--- start ---
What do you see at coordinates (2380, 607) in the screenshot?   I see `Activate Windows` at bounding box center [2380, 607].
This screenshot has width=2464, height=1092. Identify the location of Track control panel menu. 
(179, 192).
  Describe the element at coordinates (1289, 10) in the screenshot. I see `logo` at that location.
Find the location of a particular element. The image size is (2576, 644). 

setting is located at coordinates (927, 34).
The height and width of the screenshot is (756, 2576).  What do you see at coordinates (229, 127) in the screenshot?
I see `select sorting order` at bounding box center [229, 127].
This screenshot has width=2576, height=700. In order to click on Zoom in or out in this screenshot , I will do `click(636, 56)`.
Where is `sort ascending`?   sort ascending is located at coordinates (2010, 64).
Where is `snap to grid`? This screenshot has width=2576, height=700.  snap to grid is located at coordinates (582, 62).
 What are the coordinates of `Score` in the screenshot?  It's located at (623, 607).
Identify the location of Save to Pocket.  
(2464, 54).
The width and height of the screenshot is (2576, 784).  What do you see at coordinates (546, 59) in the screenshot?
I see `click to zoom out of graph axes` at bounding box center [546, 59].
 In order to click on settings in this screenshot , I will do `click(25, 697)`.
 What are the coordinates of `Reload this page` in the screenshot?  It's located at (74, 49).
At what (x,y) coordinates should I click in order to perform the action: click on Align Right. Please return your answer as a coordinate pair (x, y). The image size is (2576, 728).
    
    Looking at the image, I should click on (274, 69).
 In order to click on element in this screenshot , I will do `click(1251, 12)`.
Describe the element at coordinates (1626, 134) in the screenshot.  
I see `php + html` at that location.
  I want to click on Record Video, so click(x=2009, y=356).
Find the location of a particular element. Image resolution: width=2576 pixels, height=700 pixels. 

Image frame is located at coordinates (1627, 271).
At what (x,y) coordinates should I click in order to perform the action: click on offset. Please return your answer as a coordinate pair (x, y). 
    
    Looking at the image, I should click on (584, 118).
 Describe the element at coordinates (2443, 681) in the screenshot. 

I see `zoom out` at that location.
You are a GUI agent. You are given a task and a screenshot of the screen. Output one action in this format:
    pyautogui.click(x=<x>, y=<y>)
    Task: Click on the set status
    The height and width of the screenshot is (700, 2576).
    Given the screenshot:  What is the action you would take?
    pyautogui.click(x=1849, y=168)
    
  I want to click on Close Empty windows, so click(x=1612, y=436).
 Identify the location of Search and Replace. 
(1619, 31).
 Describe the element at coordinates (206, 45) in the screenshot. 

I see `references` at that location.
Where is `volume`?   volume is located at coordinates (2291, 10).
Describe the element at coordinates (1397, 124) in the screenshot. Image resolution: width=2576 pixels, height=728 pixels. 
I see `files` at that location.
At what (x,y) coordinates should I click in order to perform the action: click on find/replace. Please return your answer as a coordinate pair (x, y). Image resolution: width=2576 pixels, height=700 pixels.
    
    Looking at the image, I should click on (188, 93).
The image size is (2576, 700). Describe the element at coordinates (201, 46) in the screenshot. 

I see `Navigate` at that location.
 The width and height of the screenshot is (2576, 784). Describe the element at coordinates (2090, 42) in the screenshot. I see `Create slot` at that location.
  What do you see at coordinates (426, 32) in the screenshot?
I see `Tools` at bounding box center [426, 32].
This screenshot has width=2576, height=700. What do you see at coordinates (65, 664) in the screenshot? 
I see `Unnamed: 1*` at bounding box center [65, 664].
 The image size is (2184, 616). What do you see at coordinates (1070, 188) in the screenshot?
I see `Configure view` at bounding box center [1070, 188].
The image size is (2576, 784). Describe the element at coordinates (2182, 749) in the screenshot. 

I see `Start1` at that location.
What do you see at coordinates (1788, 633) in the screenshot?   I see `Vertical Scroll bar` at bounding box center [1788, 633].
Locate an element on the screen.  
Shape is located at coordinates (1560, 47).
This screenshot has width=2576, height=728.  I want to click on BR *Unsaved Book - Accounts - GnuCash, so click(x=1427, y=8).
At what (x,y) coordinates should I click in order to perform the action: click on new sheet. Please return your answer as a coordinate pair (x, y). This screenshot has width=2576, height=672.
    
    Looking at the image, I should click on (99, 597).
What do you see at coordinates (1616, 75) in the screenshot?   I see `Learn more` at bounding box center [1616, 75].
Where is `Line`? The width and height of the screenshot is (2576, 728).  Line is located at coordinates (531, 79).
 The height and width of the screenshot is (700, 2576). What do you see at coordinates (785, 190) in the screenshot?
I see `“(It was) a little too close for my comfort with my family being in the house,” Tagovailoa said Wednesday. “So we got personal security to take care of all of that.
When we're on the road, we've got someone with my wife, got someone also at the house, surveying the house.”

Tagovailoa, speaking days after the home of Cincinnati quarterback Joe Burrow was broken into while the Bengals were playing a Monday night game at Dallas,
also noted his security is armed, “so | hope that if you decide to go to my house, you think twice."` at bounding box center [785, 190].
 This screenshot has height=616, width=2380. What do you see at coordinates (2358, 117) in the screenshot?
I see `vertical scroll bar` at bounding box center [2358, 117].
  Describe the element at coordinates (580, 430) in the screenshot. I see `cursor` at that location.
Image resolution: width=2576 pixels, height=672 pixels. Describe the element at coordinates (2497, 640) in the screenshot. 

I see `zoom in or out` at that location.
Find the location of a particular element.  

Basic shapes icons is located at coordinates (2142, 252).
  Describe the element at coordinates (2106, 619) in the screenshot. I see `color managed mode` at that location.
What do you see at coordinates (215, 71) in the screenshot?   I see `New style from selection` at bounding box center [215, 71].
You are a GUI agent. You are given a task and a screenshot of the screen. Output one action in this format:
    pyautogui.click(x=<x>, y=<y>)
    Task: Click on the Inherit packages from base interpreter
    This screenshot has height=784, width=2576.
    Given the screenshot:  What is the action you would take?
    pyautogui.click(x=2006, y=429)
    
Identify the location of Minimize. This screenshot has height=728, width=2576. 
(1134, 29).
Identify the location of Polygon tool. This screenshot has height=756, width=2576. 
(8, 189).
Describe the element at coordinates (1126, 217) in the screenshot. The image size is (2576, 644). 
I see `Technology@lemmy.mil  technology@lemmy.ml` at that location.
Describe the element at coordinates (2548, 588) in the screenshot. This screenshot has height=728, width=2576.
--- end ---
Aim of the exercise. Copy out every line of the records above that contains the word "Please" and leave each line unchanged.

Completed exercise.
At what (x,y) coordinates should I click in order to perform the action: click on Align Right. Please return your answer as a coordinate pair (x, y). The image size is (2576, 728).
At what (x,y) coordinates should I click in order to perform the action: click on offset. Please return your answer as a coordinate pair (x, y). 
At what (x,y) coordinates should I click in order to perform the action: click on find/replace. Please return your answer as a coordinate pair (x, y). Image resolution: width=2576 pixels, height=700 pixels.
At what (x,y) coordinates should I click in order to perform the action: click on new sheet. Please return your answer as a coordinate pair (x, y). This screenshot has width=2576, height=672.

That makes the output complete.